Die Brückeneinrichtung bietet bis zu 68 Plätze für junge Menschen. Es sind bereits 56 Jugendliche aus dem Zuständigkeitsbereich der Städte Dülmen, Coesfeld und des Kreisjugendamtes eingezogen. Die pädagogische Betreuung, Versorgung sowie die Sicherheit der Jugendlichen wird durch das DRK gewährleistet. Daneben stehen im St. Josefshaus Büroräume für die Jugendamtsmitarbeiter/innen zur Verfügung, um kurze Wege sicherzustellen. Auch in Seppenrade zeichnet sich ein hohes ehrenamtliches Engagement ab. So konnten auch hier in bereits Freizeitangebote sowie Deutschunterricht realisiert werden. 

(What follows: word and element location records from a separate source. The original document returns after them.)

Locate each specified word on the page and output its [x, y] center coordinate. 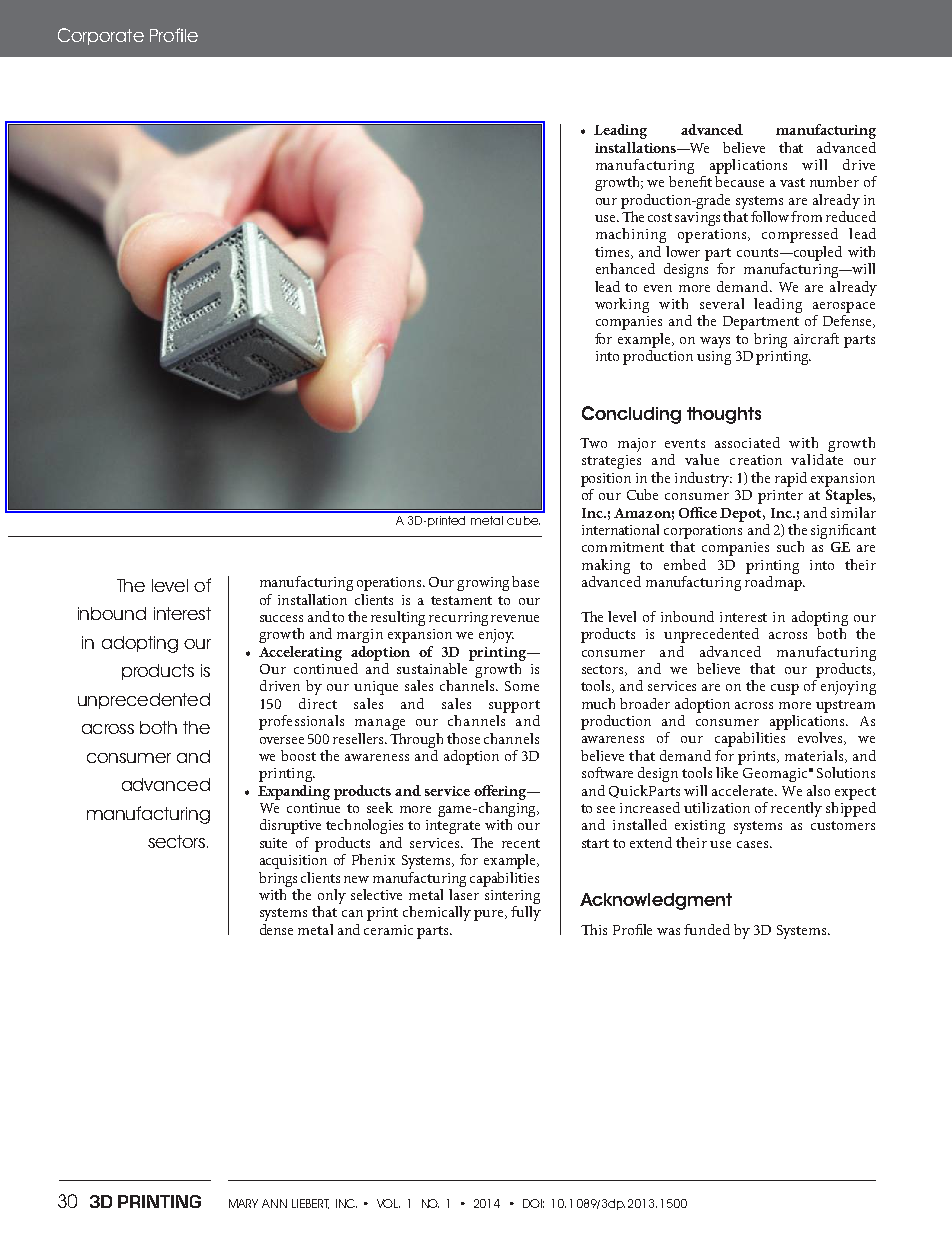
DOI [533, 1203]
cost [660, 217]
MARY [243, 1203]
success [281, 618]
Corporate [101, 36]
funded [707, 929]
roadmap [775, 582]
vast [792, 182]
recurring [458, 619]
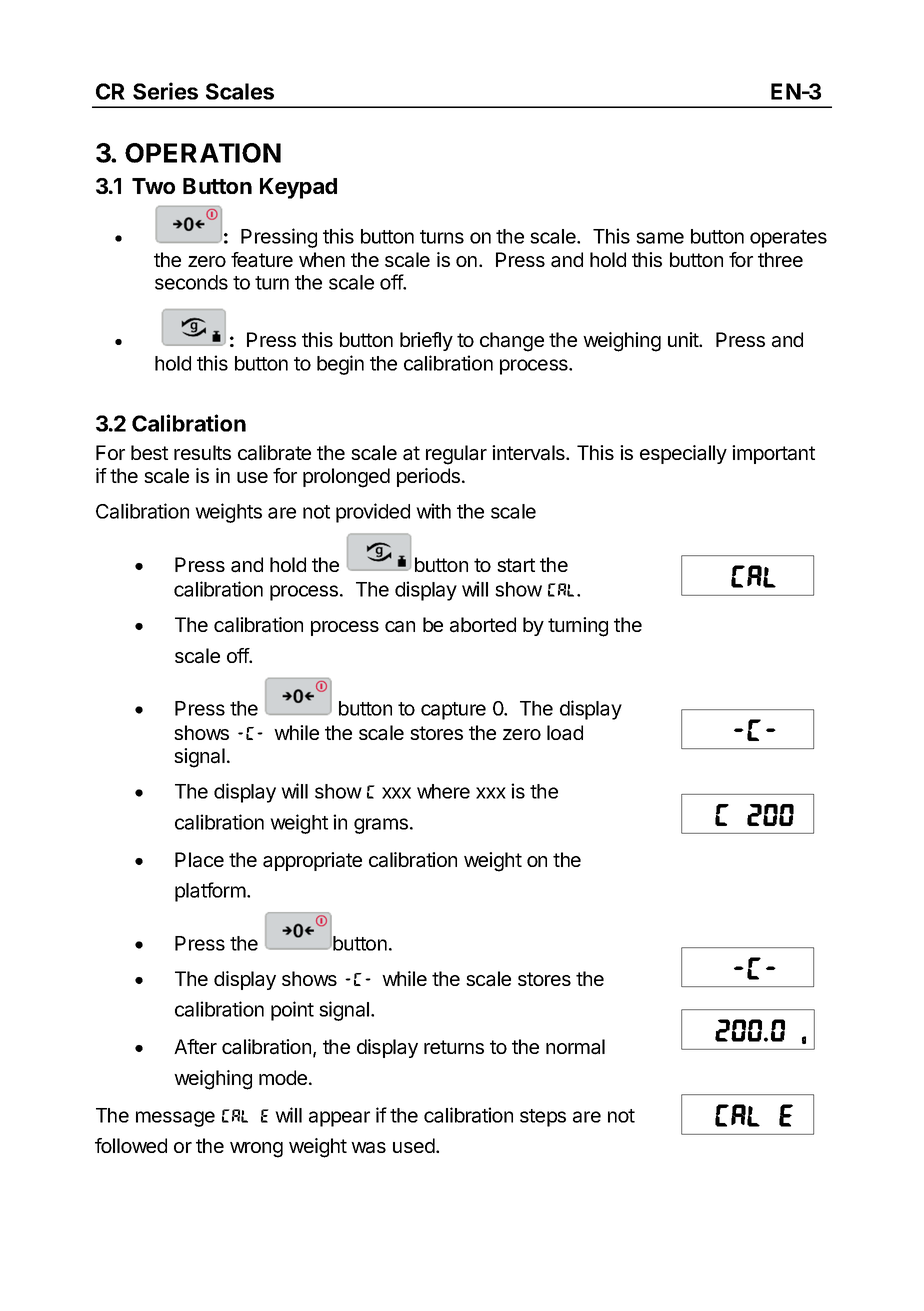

Der Aufenthalt in der Brückeneinrichtung soll einen Zeitraum von vier Wochen nicht wesentlich überschreiten. In dieser Zeit ergeht die endgültige jugendhilferechtliche Zuweisung des jungen Menschen durch die Verteilungsstelle beim Landesjugendamt Rheinland. Wird das Kreisjugendamt zuständig, kann mit dem sogenannten Clearing begonnen werden. Ziel ist es, dass im Zusammenwirken aller beteiligten Fachkräfte (DRK, Vormund, Allgemeiner Sozialer Dienst (ASD), sonstige freie Träger der Jugendhilfe usw.) eine Einschätzung zum Hilfebedarf des jungen Menschen und zu den notwendigen und möglichen Hilfen getroffen wird.

 

Aktuell arbeiten sämtliche Kooperationspartner der freien Jugendhilfe mit Hochdruck daran Anschlussmaßnahmen für die umF zu schaffen. Derzeit mangelt es hierfür jedoch an geeigneten Immobilien und pädagogischen Fachkräften.

 

Inzwischen wurden dem Kreisjugendamt 26 Amtsvormundschaften für umF übertragen. Weitere Anträge auf Ruhen der elterlichen Sorge und Übertragung der Vormundschaft auf das Jugendamt wurden bereits gestellt.

 

Neben der Versorgung der unbegleiteten minderjährigen Flüchtlinge nimmt der Bedarf an allgemeiner Beratung von Flüchtlingsfamilien durch den ASD sowie das Thema Kinderschutz in diesen Familien deutlich zu.